Reading text

========

# Mini-Mill - Ideas on Improving Low Speed Torque?



## gjmontll (May 25, 2017)

I have an X2 Mini-Mill, with the LMS Belt Conversion (without it, I'd have stripped many plastic gears.)  And I sometimes have a problem with slow speed cutting (for proper feet per minute) and inadequate torque. This typicaly occurs when using relatively large diameter tools on normal low-carbon steel, best example is when using 3" diameter slitting saws on steel ( hot or cold-rolled) or drill rod. Other times are flying cutting and large diameter boring with carbide cutters.
Per Machinery's Handbook, I should run in the 60 - 90 sfpm range -- this is only 76-102 rpm and way too slow for the Mini-Mill to have enough torque to avoid stalling. 
Running with enough speed to avoid this is clearly damaging the saw blades. I've resorted to many very shallow passes ( 5 thou?) but forum comments typically suggest a slow, deep cut.
I've considered adding additional belts and pulleys between the motor and spindle for more speed reduction, or maybe making a geared reducer to insert somewhere in the drive train (ideally on top, integrated with the belts).
Or is there some simpler solution?


----------



## cmantunes (May 25, 2017)

gjmontll said:


> Or is there some simpler solution?



Carbide slitting saws. You can safely multiply that SFPM by 3 or 4 (that's what I do). Drawback is the price of carbide vs HSS. I tend to buy carbide slitting saws directly from China to avoid breaking the bank.

========

Data provided
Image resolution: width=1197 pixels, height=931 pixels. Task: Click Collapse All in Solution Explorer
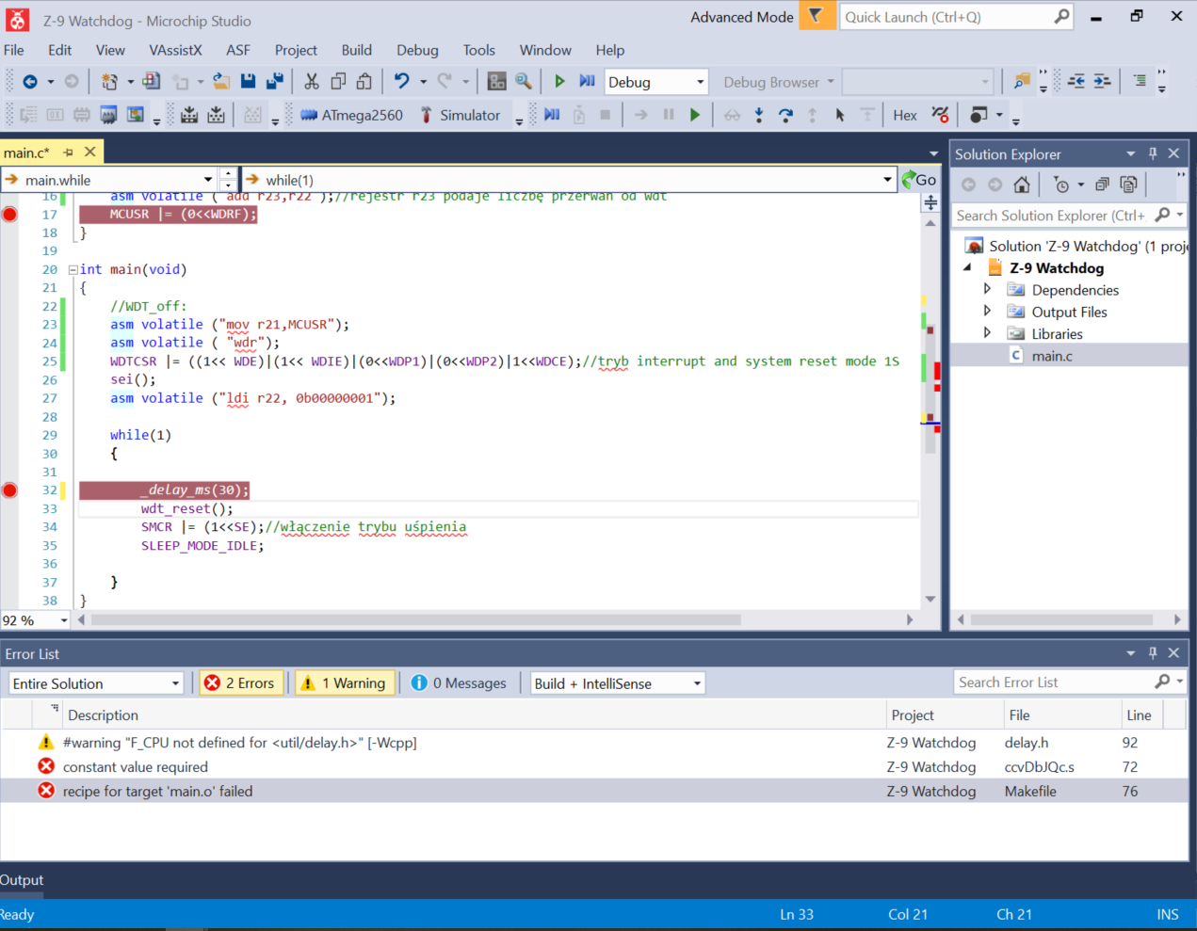[1102, 185]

========

Job 1
From the mini-mill thread, quote the passage between "I have an X2" and "to avoid stalling.", inclusive.
Job 2
In the mini-mill thread, what spindle speed range corresponds to the 60–90 sfpm recommendation from Machinery's Handbook?
Job 3
Carry on the mini-mill low-speed torque thread from its final post.
The listing has no connection to the mini-mill thread.

Written response 1
I have an X2 Mini-Mill, with the LMS Belt Conversion (without it, I'd have stripped many plastic gears.)  And I sometimes have a problem with slow speed cutting (for proper feet per minute) and inadequate torque. This typicaly occurs when using relatively large diameter tools on normal low-carbon steel, best example is when using 3" diameter slitting saws on steel ( hot or cold-rolled) or drill rod. Other times are flying cutting and large diameter boring with carbide cutters.
Per Machinery's Handbook, I should run in the 60 - 90 sfpm range -- this is only 76-102 rpm and way too slow for the Mini-Mill to have enough torque to avoid stalling.

Written response 2
76–102 rpm.

Written response 3
----------



## brino (May 29, 2017)

I am not familiar with the X2 mini mill, but the typical solutions are the same regardless of the machine type.
However, they all come down to how difficult they are to implement on the given machine.

1) as you stated adding a counter-shaft with extra pulleys and belt to lower the speed
2) changing the motor to a lower RPM motor
3) adding a gear reducer, a 90-degree worm drive can reduce rpm a bunch in one step
4) changing the motor to a speed-controlled type, like a DC treadmill motor
5) depending on the depth of your required cuts, you could also use a smaller diameter slitting saw. the smaller diameter ones can be run faster for the same sfpm.

You do need to be careful with the larger diameter cutters, they can put a lot of force on a smaller mill.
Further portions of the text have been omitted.